Fabienne Vande Meerssche
15 déc. 2018 à 11:309 min
Par Fabienne Vande Meerssche

Les invités de Fabienne Vande Meerssche (@fvandemeerssche) ce samedi 15 décembre dans Les Eclaireurs (#LesEclaireursRTBF) sont : Catalina Dobre, doctorante et architecte à la Faculté d’Architecture La Cambre Horta de l’ULB ; François Massonnet, climatologue et Chercheur Qualifié FNRS à l’UCLouvain et Pascal Rivière, Maître assistant en Psychopédagogie à la Haute Ecole du Hainaut.


Direct : samedi 15 décembre 2018 – 13h10’
REDIFFUSION : dimanche 16 décembre 2018 – 23h10’

Catalina Codruta Dobre

Catalina Codruta Dobre

 

Catalina Codruta Dobre est doctorante et architecte à la faculté d’architecture La Cambre Horta de l’Université libre de Bruxelles. Elle a commencé son parcours académique à l’Université d’Architecture et d’Urbanisme ION MINCU à Bucarest (Roumanie) en 2006.  Après une année Erasmus en 2010 à la Faculté d’Architecture La Cambre-Horta de l’ULB, elle y a poursuivi ses études de master et obtient son Master en Architecture avec une Grande Distinction dans la même faculté.

Suite à sa participation en 2012 à un workshop consacré à la reconstruction d’Ishinomaki, une ville japonaise dévastée après le tsunami de 2011, Catalina commence à s’intéresser à la relation entre urbanisme et gestion de l’eau. Elle décide alors de consacrer son doctorat à un sujet très actuel à Bruxelles : "La gestion alternative de l’eau de pluie comme catalyseur pour aboutir à une ville sensible à l’eau".  Elle effectue sa thèse doctorale au sein des centres de recherche LoUIse (Laboratoire en Urbanisme, Infrastructure et Écologie) et HABITER (Centre d’Études en Développement, Territoire et Paysages). Pour ses recherches, Catalina a bénéficié d’une bourse doctorale Mini-Arc de l’ULB (2013-2014) et une bourse aspirant FRS-FNRS (2014-2018).
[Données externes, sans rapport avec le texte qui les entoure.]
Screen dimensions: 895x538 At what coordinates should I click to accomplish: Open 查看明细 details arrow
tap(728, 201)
Pour comprendre les défis internationaux liés à la gestion de l’eau de pluie en ville, Catalina a passé trois mois en 2015 dans l’Université Monash à Melbourne (Australie), ville reconnue pour ses avancées dans le domaine de la gestion de l’eau de pluie, et, en 2016, elle fait un stage de recherche dans l’Université d’Osnabruck en Allemagne.

Flaque d'eau en ville

Sa thèse de doctorat porte sur l’un des grands défis des agglomérations urbaines : la transition vers une gestion durable de l’eau. La transition implique des changements techniques dans l’infrastructure existante, mais aussi des changements propres aux institutions gérant cette infrastructure. L’eau de pluie peut devenir une ressource alternative à l’eau potable et un élément qualitatif d’aménagement de l’espace urbain. Depuis les années 2000, le secteur de l’eau dans la Région de Bruxelles-Capitale fait face à de grands changements, initiés par les politiques européennes, régionales ou communales, mais aussi à travers des interventions réalisées par des acteurs de la société civile. La multiplication des actions et des acteurs dans le secteur de l’eau signale le début d’une transition.
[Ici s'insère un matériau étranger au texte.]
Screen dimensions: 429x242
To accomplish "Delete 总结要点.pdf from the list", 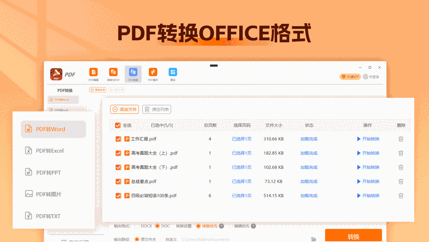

Les recherches de Catalina visent  à comprendre dans quelle mesure des actions alternatives (par exemple des projets citoyens de construction de citernes collectives de récupération de l’eau pluie) peuvent changer le système de gestion de l’eau de pluie pour arriver à une ville sensible à l’eau. Afin d’observer ces phénomènes, Catalina participe activement à des projets de gestion de l’eau de pluie dans la Région de Bruxelles-Capitale en collaboration avec des habitants, administrations locales, associations et bureaux d’études. De plus, elle participe à l’organisation d’ateliers participatifs avec plusieurs acteurs pour créer des espaces d’interaction et de partage des connaissances

Membre fondatrice de l’ASBL "Risk & Architecture Workshop", Catalina a été active dans l’organisation de plusieurs workshops à destination des étudiants en architecture, centrés autour de question du développement durable et de la gestion des risques naturels liés à l’eau. Plus récemment, Catalina a collaboré à une série d’ateliers participatifs, dans le cadre d’un projet de recherche-action intitulé "Brussel sensible à l’eau" (Brusseau), financé par la Région de Bruxelles Capitale via les fonds Co-Create d’Innoviris (2017-2020). Ces ateliers ont pour objectif de proposer des manières innovantes d’intégrer les habitants dans la cocréation d’une gestion l’eau de pluie plus durable.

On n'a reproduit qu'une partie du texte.